**Source excerpt:**
Executors removed after “seriously unreasonable behaviour”
In a January 2026 High Court decision, Anne Elizabeth Helme and Daniel Jones were removed as executors of the £3.7 million estate of Mary Organ and ordered to pay the beneficiaries’ legal costs after the court found their conduct amounted to misconduct.
The court upheld multiple complaints, including prolonged delays in administering the estate, failures to notify beneficiaries of their interests, conflicts of interest and attempts to accelerate property sales despite an injunction application. The judge described the executors’ behaviour as “out of the norm” and ordered them to pay costs on the indemnity basis, with no right to recover their own legal fees from the estate.
Executors must act promptly, transparently, and free from conflicts of interest. Failure to do so can result in removal and personal financial liability.
Concerns raised over republication of unclaimed estates list
Concerns have been raised about the Government Legal Department’s decision to republish the Bona Vacantia unclaimed estates list, which had been taken offline last summer following a BBC investigation into its alleged use in fraud.
The list was reinstated in January with reduced information, and the Government Legal Department said a review found no evidence that it had been the source of fraud. However, critics have warned that restoring public access without stronger safeguards risks re-exposing the probate system to abuse.
Previous allegations suggested the list had been used by criminals to identify estates where individuals died without known heirs, enabling fraudulent wills to be submitted and estate assets accessed or sold before issues were detected.
The debate highlights the ongoing challenge of balancing transparency with protection in the probate system, and the importance of robust checks and oversight to prevent fraud affecting vulnerable estates.
‘Unreasonable’ trustees ordered to pay costs in land dispute
In a recent Upper Tribunal decision, trustees were ordered to pay legal costs after the court found their conduct in a land dispute to be unreasonable.
The case involved Stuart Pilbrow, who applied to be registered as the owner of land by adverse possession, and Nicola Jane Glanville and Lady Eileen Audrey Blount, the registered proprietors of the land. The respondents objected to the application but failed to disclose at an early stage that part of the land was held on trust for a family member, which amounted to a complete defence.
After Mr Pilbrow withdrew his application, the tribunal initially made no order as to costs. However, on appeal, the Upper Tribunal found that the trustees’ failure to disclose the trust’s existence had led to a year of unnecessary litigation and substantial wasted costs.

**Exercise set:**
- A) Write out the passage of the legal news excerpt from "The case involved" up to and including "substantial wasted costs.", word for word.
- B) Render this sentence from the legal news excerpt in Spanish: "Executors must act promptly, transparently, and free from conflicts of interest."

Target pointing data
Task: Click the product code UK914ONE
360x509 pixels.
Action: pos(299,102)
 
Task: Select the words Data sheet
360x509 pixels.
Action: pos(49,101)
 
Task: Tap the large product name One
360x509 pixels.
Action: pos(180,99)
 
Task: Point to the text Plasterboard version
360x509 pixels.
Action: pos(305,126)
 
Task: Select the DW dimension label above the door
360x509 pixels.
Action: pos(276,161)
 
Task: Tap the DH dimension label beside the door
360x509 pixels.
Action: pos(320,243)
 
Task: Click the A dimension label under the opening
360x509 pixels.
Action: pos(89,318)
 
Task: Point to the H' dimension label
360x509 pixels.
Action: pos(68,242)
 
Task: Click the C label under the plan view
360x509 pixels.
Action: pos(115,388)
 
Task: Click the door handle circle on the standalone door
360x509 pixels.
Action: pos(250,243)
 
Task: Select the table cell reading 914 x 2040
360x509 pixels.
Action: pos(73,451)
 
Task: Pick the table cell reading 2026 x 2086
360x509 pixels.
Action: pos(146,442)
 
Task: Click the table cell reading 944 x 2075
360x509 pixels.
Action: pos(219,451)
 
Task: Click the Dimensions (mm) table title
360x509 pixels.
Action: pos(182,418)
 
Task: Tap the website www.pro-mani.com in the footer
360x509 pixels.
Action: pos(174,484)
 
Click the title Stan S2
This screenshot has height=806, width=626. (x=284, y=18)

* * *

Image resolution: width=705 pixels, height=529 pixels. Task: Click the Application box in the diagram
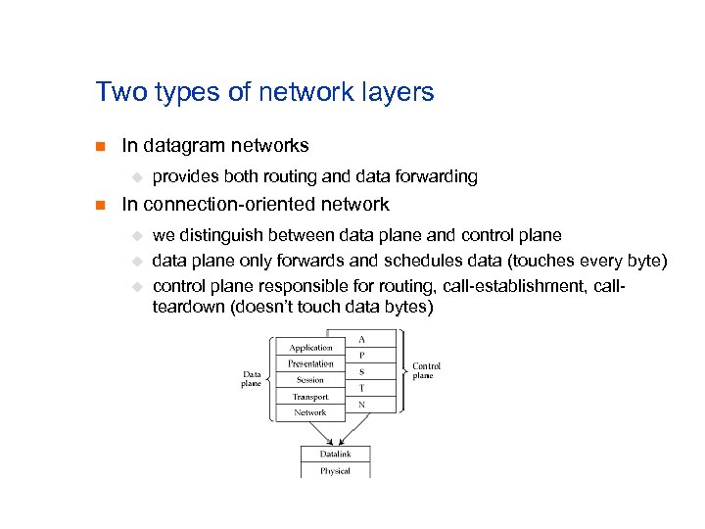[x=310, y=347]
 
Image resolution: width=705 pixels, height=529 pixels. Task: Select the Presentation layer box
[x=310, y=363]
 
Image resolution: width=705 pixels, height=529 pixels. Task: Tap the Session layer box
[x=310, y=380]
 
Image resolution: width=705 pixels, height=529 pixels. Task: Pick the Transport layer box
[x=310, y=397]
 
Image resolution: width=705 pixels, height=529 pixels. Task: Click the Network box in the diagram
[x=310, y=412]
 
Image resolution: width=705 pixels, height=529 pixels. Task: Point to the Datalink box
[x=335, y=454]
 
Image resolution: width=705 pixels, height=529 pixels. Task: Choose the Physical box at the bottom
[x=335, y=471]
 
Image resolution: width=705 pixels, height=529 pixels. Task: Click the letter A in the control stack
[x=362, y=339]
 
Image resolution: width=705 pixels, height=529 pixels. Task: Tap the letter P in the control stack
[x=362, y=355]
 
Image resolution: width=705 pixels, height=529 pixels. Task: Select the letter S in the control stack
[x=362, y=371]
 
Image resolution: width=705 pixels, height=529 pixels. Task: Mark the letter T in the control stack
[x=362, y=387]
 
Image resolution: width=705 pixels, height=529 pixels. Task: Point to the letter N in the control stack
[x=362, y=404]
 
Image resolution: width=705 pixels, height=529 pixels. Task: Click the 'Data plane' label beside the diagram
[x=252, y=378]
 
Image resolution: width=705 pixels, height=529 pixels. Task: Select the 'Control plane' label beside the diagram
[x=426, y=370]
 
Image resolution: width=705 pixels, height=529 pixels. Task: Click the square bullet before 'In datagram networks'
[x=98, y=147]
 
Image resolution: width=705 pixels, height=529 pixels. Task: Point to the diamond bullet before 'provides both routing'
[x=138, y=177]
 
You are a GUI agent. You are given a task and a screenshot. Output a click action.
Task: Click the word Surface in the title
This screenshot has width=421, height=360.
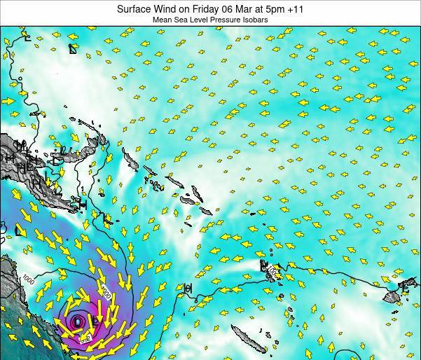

**Responses to the exercise:**
- A)
The case involved Stuart Pilbrow, who applied to be registered as the owner of land by adverse possession, and Nicola Jane Glanville and Lady Eileen Audrey Blount, the registered proprietors of the land. The respondents objected to the application but failed to disclose at an early stage that part of the land was held on trust for a family member, which amounted to a complete defence.
After Mr Pilbrow withdrew his application, the tribunal initially made no order as to costs. However, on appeal, the Upper Tribunal found that the trustees’ failure to disclose the trust’s existence had led to a year of unnecessary litigation and substantial wasted costs.

- B) Los albaceas deben actuar con prontitud, con transparencia y libres de conflictos de intereses.